In France, a subsegment of the market will be affected by the 100% santé law of 2019, which aims to limit the level of an individual’s out-of-pocket spending after the social security reimbursement. The state has also limited the prices for eyeglasses, hearing aids and dental prostheses.
In Italy, after years of drug price contractions due to government interventions, that trend has slowed and prices have flattened. No further drug price cuts are expected in the near term.
Across the EU, Medical Devices Regulation (MDR) and In Vitro Diagnostic Medical Devices Regulation (IVDR) establish a higher data standard on devices approved for use. Key dates are May 2020, when the MDR regulation comes into force, and May 2022, when the IVDR regulation comes into force. Any new market entries will have to undergo the new procedure as of these dates, but could do so voluntarily before then. Noncompliant devices will leave the market at the latest by 2025.
The law has several implications for manufacturers. They will face higher operating costs over the next few years due to investments in data generation and regulatory advisory. They also risk having products taken off the market due to a backlog with the notified bodies, and potentially more complexity in executing clinical trials. Some manufacturers that have planned ahead could take market share, while others are using the occasion to prune their portfolios.

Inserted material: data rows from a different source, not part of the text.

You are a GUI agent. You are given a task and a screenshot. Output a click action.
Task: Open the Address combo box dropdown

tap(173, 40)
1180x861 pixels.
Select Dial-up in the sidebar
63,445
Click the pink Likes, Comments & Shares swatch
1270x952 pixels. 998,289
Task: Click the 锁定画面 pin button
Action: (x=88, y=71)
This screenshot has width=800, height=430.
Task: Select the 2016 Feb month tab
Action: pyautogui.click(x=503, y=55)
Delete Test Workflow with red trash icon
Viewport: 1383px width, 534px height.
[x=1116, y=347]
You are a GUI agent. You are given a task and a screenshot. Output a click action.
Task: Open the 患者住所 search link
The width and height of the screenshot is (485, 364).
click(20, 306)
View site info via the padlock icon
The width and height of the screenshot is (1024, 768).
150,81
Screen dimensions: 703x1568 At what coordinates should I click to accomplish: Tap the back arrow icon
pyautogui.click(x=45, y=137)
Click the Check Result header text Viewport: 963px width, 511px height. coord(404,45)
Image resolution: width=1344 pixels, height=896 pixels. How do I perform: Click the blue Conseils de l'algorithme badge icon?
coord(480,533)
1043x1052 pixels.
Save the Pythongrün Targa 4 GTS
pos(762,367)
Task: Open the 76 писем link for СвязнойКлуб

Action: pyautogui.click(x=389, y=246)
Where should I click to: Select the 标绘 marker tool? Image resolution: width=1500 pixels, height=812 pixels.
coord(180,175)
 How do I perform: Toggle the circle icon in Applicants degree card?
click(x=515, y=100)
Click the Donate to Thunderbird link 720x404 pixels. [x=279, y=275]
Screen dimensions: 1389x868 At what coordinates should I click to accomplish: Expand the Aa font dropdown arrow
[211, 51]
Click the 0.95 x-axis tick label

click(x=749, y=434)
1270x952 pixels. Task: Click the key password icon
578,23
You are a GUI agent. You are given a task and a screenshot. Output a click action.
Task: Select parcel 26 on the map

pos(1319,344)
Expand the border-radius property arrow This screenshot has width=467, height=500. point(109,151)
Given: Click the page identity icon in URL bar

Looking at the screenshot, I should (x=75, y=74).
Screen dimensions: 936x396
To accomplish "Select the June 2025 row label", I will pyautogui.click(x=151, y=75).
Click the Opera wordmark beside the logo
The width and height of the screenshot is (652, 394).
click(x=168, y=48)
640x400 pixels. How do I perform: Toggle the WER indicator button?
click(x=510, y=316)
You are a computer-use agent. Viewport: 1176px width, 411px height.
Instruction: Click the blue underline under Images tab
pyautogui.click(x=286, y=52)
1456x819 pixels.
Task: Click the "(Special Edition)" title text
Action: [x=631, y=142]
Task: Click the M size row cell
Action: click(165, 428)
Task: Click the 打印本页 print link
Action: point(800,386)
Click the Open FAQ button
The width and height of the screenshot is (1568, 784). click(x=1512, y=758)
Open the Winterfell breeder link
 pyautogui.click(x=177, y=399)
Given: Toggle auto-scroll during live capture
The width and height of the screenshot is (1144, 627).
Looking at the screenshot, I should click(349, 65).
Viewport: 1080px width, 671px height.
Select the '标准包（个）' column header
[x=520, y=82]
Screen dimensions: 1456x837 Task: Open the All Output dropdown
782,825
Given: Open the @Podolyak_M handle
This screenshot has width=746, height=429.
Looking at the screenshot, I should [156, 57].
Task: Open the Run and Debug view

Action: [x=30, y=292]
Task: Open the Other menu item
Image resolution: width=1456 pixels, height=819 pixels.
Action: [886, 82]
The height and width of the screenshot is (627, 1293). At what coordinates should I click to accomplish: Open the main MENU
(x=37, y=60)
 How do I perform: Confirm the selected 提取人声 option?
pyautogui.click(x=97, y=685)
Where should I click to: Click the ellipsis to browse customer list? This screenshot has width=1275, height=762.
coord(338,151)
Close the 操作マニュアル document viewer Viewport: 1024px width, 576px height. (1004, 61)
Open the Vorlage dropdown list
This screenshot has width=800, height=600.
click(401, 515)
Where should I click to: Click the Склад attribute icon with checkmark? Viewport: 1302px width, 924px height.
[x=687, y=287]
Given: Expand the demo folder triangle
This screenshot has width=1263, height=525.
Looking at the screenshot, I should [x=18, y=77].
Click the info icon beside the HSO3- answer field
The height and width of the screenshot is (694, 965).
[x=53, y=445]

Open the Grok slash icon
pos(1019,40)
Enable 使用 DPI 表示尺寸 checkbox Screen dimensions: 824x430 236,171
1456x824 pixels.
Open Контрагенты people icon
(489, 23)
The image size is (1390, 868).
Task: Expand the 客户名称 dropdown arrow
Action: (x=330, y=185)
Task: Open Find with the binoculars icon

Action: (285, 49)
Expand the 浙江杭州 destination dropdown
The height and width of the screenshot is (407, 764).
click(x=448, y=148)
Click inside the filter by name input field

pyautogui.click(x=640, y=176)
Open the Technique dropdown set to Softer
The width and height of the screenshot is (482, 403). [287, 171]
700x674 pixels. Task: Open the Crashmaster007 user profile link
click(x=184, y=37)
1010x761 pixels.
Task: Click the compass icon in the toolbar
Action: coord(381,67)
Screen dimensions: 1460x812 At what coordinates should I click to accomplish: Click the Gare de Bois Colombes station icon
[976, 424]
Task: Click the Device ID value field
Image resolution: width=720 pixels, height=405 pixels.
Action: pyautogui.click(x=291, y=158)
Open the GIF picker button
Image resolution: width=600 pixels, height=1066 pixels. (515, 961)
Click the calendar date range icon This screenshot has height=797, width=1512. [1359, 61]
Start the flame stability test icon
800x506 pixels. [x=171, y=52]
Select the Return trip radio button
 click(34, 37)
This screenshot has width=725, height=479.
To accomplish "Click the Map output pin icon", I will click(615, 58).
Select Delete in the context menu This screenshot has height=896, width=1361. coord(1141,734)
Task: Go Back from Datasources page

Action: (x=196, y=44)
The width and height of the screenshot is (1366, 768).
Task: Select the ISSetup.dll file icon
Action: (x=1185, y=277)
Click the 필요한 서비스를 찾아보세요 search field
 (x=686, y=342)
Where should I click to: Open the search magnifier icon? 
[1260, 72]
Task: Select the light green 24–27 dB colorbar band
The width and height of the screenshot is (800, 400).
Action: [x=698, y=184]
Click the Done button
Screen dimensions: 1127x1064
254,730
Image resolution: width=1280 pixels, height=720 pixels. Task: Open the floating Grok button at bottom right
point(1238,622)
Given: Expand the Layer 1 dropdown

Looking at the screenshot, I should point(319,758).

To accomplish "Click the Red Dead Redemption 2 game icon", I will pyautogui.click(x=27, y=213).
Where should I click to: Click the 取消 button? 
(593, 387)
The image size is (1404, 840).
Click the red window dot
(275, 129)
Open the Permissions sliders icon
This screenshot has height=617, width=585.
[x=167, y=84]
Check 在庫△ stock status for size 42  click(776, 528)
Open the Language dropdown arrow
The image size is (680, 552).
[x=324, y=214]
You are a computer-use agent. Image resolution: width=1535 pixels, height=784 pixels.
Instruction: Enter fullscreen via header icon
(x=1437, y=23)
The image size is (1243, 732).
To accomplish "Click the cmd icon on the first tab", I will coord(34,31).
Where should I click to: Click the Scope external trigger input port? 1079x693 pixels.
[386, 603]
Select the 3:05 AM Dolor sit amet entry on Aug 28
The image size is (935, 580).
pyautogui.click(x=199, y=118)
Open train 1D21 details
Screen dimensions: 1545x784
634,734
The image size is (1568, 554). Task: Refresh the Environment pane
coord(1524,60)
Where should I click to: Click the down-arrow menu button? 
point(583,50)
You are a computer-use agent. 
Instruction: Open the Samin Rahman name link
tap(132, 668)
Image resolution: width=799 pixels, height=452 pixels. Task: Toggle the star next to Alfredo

During due diligence, investors should understand the status of compliance for the product portfolio of potential targets, accounting for the costs that full compliance will entail. They should also evaluate whether being late to the game might force some parts of the portfolio out of the market. Conversely, there may be new investment opportunities in regulatory outsourcing organizations.
Across Asia, regulators play an increasingly active role in addressing access, cost and quality constraints as evidenced by moves toward universal healthcare in China, Indonesia, India and the Philippines. Many regulators also recognize that digital solutions will be critical to care delivery, which shapes policy reform and raises the value of greater regulatory coordination.
China is in the midst of a multiyear national government reform to increase the quality and affordability of healthcare. A pilot program aims to accelerate the migration away from high-priced, off-patent branded drugs to generics though volume-based procurement. This program could dramatically reduce the cost of drugs through bulk buying in hospital systems, which are the primary distribution channel.
The program is likely to produce a winner-take-all outcome, and while prices will drop substantially, the winners will benefit from large volume increases. The next phase of these pilots covers medical devices and has begun to affect profit pools across the healthcare ecosystem. For investors, of course, this creates a window to identify and invest behind the winners.
In every region and country where regulatory change is underway, diligence and scenario planning around the probable effects of regulation will be essential to mitigate the risks and seize the upside opportunities.